* INPUT MATERIAL *

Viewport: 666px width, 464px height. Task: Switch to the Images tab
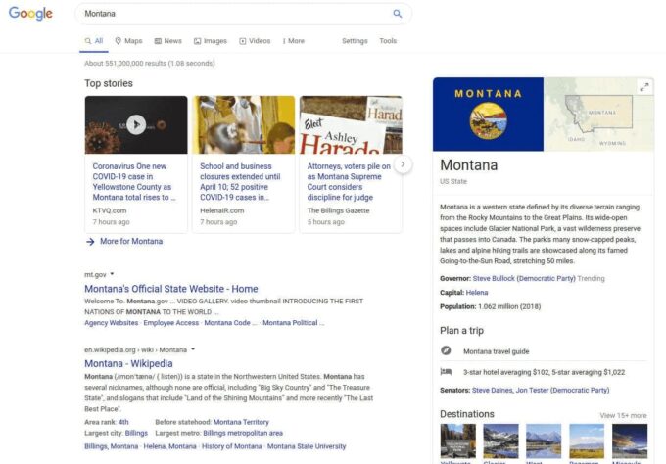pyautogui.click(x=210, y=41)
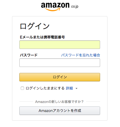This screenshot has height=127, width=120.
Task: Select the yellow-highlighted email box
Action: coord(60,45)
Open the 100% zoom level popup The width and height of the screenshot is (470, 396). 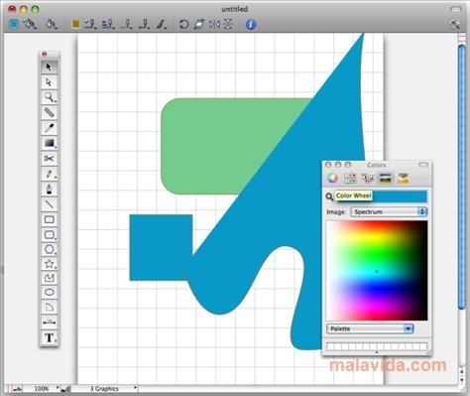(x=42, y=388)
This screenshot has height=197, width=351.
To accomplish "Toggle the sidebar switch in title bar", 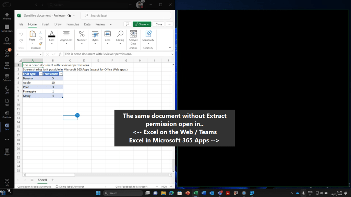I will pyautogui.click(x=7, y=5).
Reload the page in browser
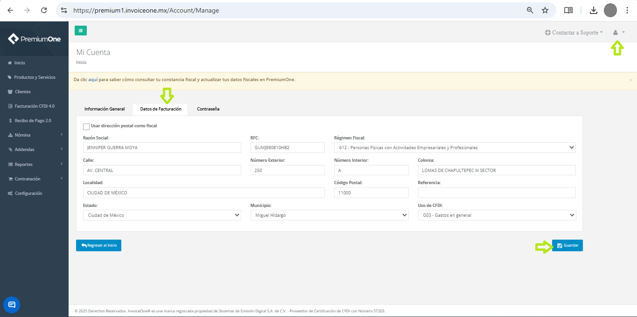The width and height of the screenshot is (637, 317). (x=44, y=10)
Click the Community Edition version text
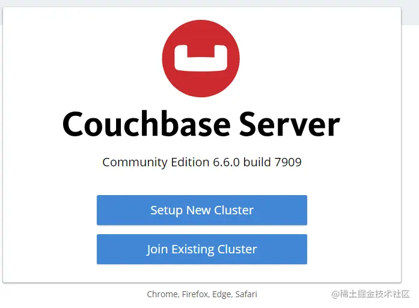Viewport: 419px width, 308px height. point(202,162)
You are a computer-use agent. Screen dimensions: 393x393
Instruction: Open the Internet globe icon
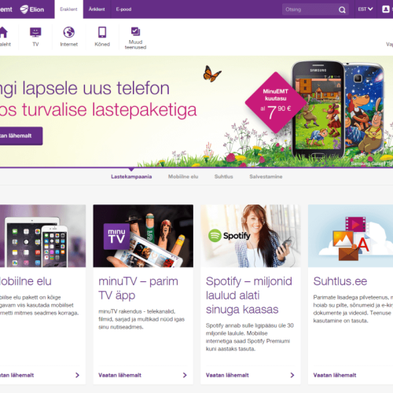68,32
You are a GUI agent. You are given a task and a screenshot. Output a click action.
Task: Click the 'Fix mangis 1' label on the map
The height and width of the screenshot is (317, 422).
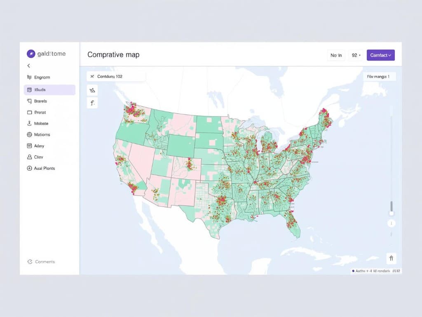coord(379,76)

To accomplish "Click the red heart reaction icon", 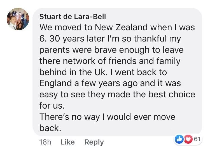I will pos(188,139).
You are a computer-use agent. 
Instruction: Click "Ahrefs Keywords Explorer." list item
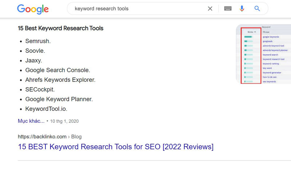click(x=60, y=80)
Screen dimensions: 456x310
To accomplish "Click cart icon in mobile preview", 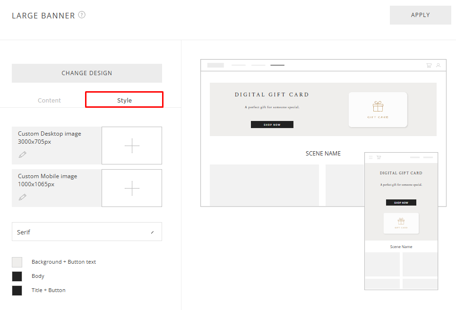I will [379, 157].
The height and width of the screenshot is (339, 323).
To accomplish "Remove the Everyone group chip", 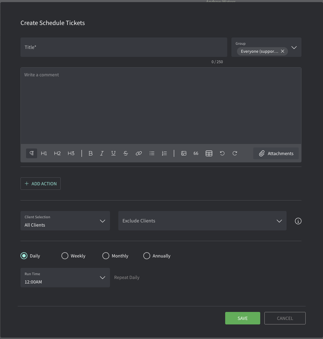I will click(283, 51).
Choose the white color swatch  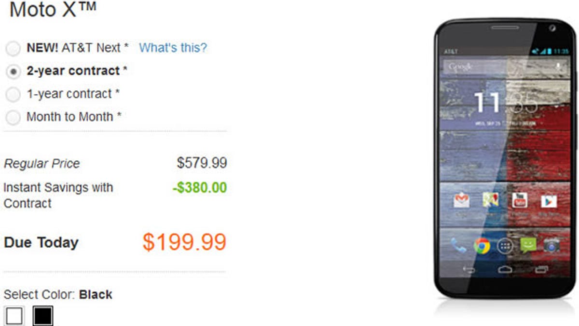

* ASSIGNMENT *
A line qualifies when it holds the word "computer"; report all qualifying lines from the records above.

* SOLUTION TO THE EXERCISE *
You are a computer-use agent. Screen dimensions: 393x393
You are a computer-use agent. 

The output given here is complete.